Only 26% of workers who feel that their companies have a strong sense of loyalty to them are stressed, while 48% of workers who say their employers lack a strong sense of loyalty to them are dissatisfied with their workplace stress levels. This dichotomy may have to do with job security concerns, or it may simply be that a lack of perceived employer loyalty makes for a more stressful work environment overall. Regardless, these results suggest that companies might be able to lower worker stress levels by working to show that they trust and will stand behind to their employees.

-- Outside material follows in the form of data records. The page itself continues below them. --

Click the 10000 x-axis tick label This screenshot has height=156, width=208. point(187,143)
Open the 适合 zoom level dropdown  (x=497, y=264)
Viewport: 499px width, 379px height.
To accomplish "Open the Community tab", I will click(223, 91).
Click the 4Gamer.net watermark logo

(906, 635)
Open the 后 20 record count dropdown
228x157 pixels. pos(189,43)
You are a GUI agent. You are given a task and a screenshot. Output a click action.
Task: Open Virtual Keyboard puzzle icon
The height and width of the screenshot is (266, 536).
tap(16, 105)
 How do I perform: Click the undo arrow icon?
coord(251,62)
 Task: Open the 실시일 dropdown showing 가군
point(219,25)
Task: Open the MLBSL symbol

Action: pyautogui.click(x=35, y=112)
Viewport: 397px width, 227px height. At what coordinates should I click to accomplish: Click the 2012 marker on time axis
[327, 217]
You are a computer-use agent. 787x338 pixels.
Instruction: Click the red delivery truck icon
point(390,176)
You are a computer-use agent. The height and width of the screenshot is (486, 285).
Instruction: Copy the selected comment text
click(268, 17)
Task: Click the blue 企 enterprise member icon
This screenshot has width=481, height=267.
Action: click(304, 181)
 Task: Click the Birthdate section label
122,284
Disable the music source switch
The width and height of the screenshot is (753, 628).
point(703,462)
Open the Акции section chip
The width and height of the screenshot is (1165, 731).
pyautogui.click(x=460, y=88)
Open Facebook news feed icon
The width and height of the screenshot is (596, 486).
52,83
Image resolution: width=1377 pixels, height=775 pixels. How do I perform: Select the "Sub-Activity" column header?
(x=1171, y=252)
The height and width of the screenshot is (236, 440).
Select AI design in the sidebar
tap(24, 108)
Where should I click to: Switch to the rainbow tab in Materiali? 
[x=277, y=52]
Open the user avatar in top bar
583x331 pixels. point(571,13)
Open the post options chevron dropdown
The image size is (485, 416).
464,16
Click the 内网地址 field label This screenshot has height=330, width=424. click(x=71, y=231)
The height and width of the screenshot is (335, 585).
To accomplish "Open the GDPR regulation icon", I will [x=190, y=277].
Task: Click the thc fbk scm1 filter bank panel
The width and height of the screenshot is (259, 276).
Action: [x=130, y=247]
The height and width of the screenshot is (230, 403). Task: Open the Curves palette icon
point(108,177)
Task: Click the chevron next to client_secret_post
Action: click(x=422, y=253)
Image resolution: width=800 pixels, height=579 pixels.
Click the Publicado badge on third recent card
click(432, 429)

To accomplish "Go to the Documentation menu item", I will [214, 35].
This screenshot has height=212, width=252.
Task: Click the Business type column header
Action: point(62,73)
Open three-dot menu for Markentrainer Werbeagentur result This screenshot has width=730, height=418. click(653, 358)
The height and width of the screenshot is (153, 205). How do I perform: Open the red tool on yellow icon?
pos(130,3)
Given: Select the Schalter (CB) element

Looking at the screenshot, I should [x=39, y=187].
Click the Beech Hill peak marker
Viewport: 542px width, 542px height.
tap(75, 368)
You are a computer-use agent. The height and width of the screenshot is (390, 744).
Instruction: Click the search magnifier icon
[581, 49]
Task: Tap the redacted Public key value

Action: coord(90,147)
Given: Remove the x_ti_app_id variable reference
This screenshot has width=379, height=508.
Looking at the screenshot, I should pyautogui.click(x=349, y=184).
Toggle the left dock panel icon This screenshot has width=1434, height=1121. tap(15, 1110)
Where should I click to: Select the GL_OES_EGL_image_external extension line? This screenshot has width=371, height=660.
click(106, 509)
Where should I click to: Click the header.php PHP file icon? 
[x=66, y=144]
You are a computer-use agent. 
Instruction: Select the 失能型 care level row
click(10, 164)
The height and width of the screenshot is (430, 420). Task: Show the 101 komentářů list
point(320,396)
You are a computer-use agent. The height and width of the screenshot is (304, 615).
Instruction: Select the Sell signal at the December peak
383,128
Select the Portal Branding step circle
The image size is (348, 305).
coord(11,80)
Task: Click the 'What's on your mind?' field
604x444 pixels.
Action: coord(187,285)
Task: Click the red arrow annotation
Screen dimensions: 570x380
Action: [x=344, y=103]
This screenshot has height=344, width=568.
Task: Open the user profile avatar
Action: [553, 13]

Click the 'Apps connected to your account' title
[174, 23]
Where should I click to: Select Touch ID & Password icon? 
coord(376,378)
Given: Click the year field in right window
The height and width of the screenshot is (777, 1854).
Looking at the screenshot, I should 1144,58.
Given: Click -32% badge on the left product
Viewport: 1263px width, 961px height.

Choosing Money Over Stress

If given the choice, would stressed workers prefer to spend fewer hours on the job for less pay? In fact, a mere 8% of workers would choose that option, while 38% are willing to work more hours for more pay. More than half (54%) would choose to keep their hours/pay distribution unchanged. Stressed workers are no less likely than their more relaxed counterparts to choose the more hours/more pay option: 42% of stressed workers and 37% of non-stressed workers would choose to work more rather than the same or less.

A small percentage of stressed workers, however, would like to reduce the amount of time they spend on the job: 12% of stressed workers would work fewer hours for less pay if they could, while just half as many non-stressed workers (6%) would do so.

Key Points

Workplace stress can affect the health, productivity and general wellbeing of workers both inside and outside of work. The current economic uncertainty, combined with higher levels of unemployment, increased layoffs and increased responsibilities for workers who remain on the job, can all contribute to more on-the-job stress. Although a significant percentage of U.S. employees -- especially highly educated white-collar workers -- suffer from workplace stress, it seems that most of them are not willing to trade less stress for less money. As the economy continues to languish, it appears that stress on the job will continue to be something that "goes with the territory" for many working Americans.

*Results are based on telephone interviews with 584 adults, aged 18 and older, employed full or part time, conducted Aug. 5-8, 2002. For results based on the total sample, one can say with 95% confidence that the maximum margin of sampling error is ±4%.